The first rotary press was developed in the United States in 1865 by William Bullock. On this kind of press, the inked surface is on a revolving cylinder called a plate cylinder. The plate cylinder acts like a roller and prints onto a continuous sheet of paper (called a web) coming off a giant roll.
The speed and economy of the web press was improved by the discovery of offset printing in the early 20th century. In this process, the raised metal type used in earlier processes was substituted with a flexible plate that could be easily attached to the plate cylinder. The ink is transferred from the plate onto a rubber cylinder (called a blanket), then onto the paper. The printing plate never touches the paper but is "offset" by the rubber blanket.
Offset printing uses the process of lithography, in which the plate is chemically treated so that ink sticks only to the parts that are to be printed and is repelled by the non-print areas.
Offset lithography is the most common form of printing today and is used on both web-fed and sheet-fed presses. Web-fed presses are used for newspapers and other large-volume, lower-cost runs. The fastest web presses today can print about 150,000 complete newspapers in an hour. Sheet-fed presses, which print on single sheets of paper rather than a continuous roll, are used for smaller, higher-quality jobs.

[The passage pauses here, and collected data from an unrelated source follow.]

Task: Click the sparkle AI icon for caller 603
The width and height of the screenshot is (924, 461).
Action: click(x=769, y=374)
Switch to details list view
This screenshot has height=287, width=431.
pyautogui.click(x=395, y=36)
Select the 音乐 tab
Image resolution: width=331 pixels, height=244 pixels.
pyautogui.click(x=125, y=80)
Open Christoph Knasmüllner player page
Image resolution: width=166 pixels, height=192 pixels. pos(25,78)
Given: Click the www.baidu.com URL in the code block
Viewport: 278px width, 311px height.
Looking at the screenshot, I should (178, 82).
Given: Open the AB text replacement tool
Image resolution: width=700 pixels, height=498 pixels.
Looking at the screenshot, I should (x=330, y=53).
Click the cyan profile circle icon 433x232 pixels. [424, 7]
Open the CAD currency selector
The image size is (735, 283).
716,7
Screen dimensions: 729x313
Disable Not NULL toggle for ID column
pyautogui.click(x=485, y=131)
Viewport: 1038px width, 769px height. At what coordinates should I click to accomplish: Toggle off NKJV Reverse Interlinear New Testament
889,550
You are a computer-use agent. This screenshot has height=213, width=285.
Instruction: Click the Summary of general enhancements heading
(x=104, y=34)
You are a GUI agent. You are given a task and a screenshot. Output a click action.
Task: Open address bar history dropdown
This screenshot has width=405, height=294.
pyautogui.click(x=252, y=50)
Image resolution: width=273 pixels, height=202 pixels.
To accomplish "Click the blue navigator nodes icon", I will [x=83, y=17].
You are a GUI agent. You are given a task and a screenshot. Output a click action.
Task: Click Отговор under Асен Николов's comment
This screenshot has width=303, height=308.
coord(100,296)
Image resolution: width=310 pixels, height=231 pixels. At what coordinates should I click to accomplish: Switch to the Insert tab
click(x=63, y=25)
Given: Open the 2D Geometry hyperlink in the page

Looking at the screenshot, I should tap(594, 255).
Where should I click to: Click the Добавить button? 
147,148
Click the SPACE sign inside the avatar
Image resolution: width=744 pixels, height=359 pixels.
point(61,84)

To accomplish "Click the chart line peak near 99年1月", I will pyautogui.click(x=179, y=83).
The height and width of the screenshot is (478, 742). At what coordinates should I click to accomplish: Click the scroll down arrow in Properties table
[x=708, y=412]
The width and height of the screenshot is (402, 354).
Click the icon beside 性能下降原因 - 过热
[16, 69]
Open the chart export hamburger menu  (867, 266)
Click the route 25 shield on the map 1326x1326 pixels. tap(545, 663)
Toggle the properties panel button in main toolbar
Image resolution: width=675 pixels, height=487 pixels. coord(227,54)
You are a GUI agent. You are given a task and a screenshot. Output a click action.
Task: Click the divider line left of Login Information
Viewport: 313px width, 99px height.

Other forms of printing are gravure (in which depressions on an etched plate are inked and pressed to paper), flexography (a form of rotary printing using flexible rubber plates with raised image areas and fast-drying inks), screenprinting (which is used to print design on clothing, hats, and other fabric items), and letterpress (the most traditional method, in which a plate with raised, inked images is pressed against paper). Digital printing, also known as variable data printing, is the newest development in printing. In digital printing, no plates are used to print jobs. Ink is applied directly to the printing surface (such as paper).